The Supreme Court had prodded the units to follow the High Court orders. Yet, even after the RSPCB gave the environmental clearance for setting up the CETP plant in 2014, the construction is yet to begin. In a fresh directive in May 2015, the High Court has asked the Power Department and the Public Health Engineering Department to snap electricity and water connections to these units but the concerned departments are yet to implement the court order.
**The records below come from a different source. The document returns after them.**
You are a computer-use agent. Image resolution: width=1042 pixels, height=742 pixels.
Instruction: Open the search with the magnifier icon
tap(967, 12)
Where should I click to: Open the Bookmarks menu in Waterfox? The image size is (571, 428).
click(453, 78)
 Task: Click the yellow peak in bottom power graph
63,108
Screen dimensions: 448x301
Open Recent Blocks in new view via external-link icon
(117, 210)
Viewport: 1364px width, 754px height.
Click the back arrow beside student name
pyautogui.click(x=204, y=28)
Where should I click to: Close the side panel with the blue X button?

Lingering threat of industry closure

Today, the Sanganer cluster comprising of small firms in the unorganised sector provides employment to almost 10,000 people directly and indirectly. The health of these artisans exposed to polluted waters for extensive periods is at risk. Yet, ensuring a safer working environment in the units has caught nobody’s attention. “Even then, closure of the unit’s operations or relocation is something we fear, our livelihoods being at stake”, says Usman, a block engraver who hails from Farookhabad in Uttar Pradesh.

“In reality, the traditional printers are nothing but job workers for the trader and exporter community”, notes the All India Artisans and Craftworkers Welfare Association, New Delhi. "It is hard for small scale polluters to install pollution control equipment as the small scale of their operations makes the cost of pollution control per unit of output very high as compared to large and medium-scale industries. Incentives are therefore necessary", says Om Prakash, a screen printing unit owner. 

Not just the environment but the livelihoods of the artisans and the future of the small scale industry itself is at stake. Instead of waiting for the final judgement, the government and the textile enterprises need to work together towards a way out.